I sometimes wonder if other people have the problem that i have: that the stories come too frequently to put down, not in pieces but in whole and complete downloads from elsewhere, well, from somewhere, and then they wait for you to try and figure out what to do with them.

and the best of them need craft to make them better, to sand the rough edges into fitting, making the whole thing make sense. I sometimes wish that i didn't sit at this drawing board working away listening to music and reveling in the direct feedback that comes from hearing a beautifully played chorus. Is there anything in our medium that comes across as succinctly and directly? (current example playing as i right this: Green day's "Holiday") I don't think that there is. We're the medium of quiet comtemplation and hours of lonely work, in direct opposition to the performing arts. our work is to be digested over time and the in the peace and quiet of the reader's mind. If we do our job right then hopefully the scene that we create will play over and over in their head upon subsequent rereadings. We can only hope.

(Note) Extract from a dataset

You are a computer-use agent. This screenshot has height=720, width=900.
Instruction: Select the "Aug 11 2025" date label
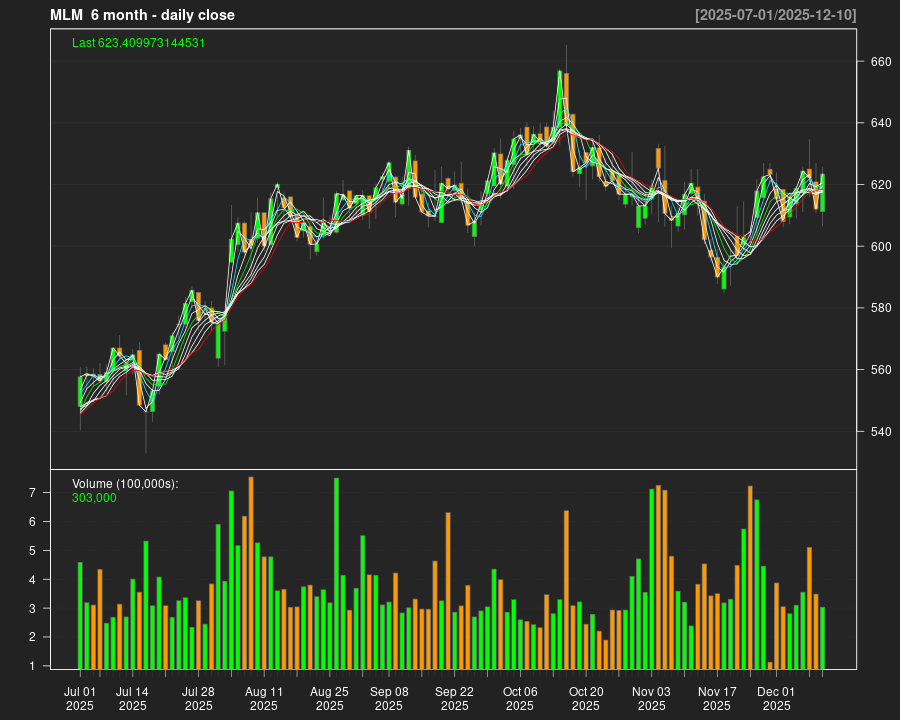264,698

Did any of the writers and artists that were cranking out some of my favorite comics from the 1970s ans 1980s realize that they were creating works that lasted? I doubt it. When i brought up to Alan Weiss just how reverential i was to those issues of Jim Starlin's Captain Marvel, he wasn't surprised, but neither did he betray that Jim had idea that they would be as profound a piece of fiction as they became. I have the idea that Marshall Rogers knew, just fucking knew in his bones that his Batman was practically definitive, at least definitive to him, but as he was a Batman fan down to his DNA, it was work that carried weight of truth to it.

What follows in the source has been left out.